I recently finished Coders: The Making of a New Tribe and the Remaking of the World and was really impressed with how Clive covered the history of coding culture. I first learned about Coders after reading this guest post on Tim Ferriss' blog. I put my favorite quotes from the book in this Coda doc.

Coders quotes Coda doc

Coders quotes in Coda

It's all about efficiency

One takeaway I got from the book was the need coders have for efficiency. Clive writes about this quite a bit in various other articles, but one thing the book drove home is when coders get out of the flow. I think this applies to anyone who does deep work and is more or less in the zone. Nothing is worse than when you are in the middle of something in the weeds and someone asks you a question that pulls you out of that context.

Women were the original coders

I found this part of the book really fascinating since I didn't understand the gender dynamics of women and men engineers from the 60s and 70s. Back in the day, men were more focused on the bare metal, and considered software beneath them. What's more manlier than building a physical machine, right? This opened the door to women pouring into software jobs and women grokked the machines better than men did since they had to know how the physical machine would build and compile their code.

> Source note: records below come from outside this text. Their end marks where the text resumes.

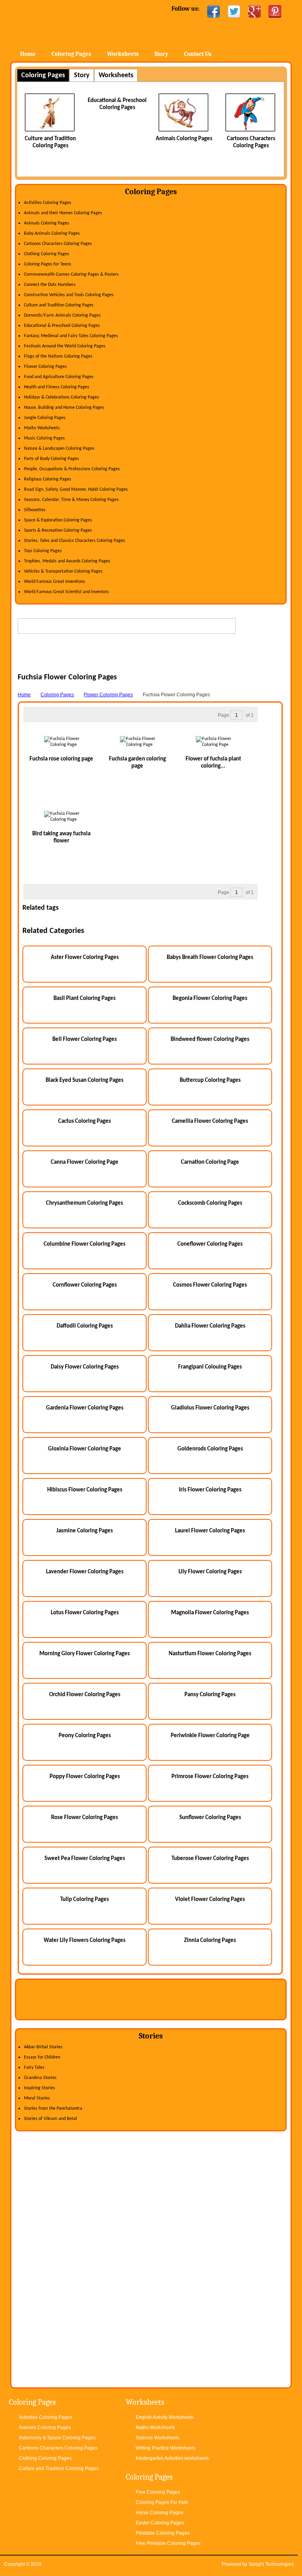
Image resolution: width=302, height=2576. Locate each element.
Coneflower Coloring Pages (210, 1244)
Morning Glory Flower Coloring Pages (84, 1654)
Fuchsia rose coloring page (61, 759)
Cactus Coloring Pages (84, 1121)
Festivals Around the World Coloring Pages (64, 346)
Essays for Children (42, 2057)
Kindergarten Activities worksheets (172, 2458)
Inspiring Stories (39, 2088)
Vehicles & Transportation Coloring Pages (63, 571)
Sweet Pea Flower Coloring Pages (84, 1859)
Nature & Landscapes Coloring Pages (59, 448)
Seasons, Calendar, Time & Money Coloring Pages (71, 499)
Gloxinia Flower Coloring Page (84, 1449)
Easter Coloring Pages (160, 2523)
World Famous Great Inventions (54, 581)
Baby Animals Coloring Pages (52, 233)
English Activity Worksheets (165, 2417)
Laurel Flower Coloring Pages (210, 1531)
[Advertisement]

You either have scale or a lifestyle business

I think the book shined some light on the dichotomy of building something for the joy of building and building something to reach millions of people. Some people believe that if you build software and release it to through the Interwebs, it should get used by millions of people. Otherwise, it's not worth working on at all. Those who believe in this perspective would also say that anything besides massive scale means you have a "lifestyle business." I firmly believe that we should build things for the sake of experimentation, fleeting interests, and whim. Most projects you work on shouldn't see the light of day but the process is what keeps me coming back to banging my head on the keyboard until I get some code to run without bugs.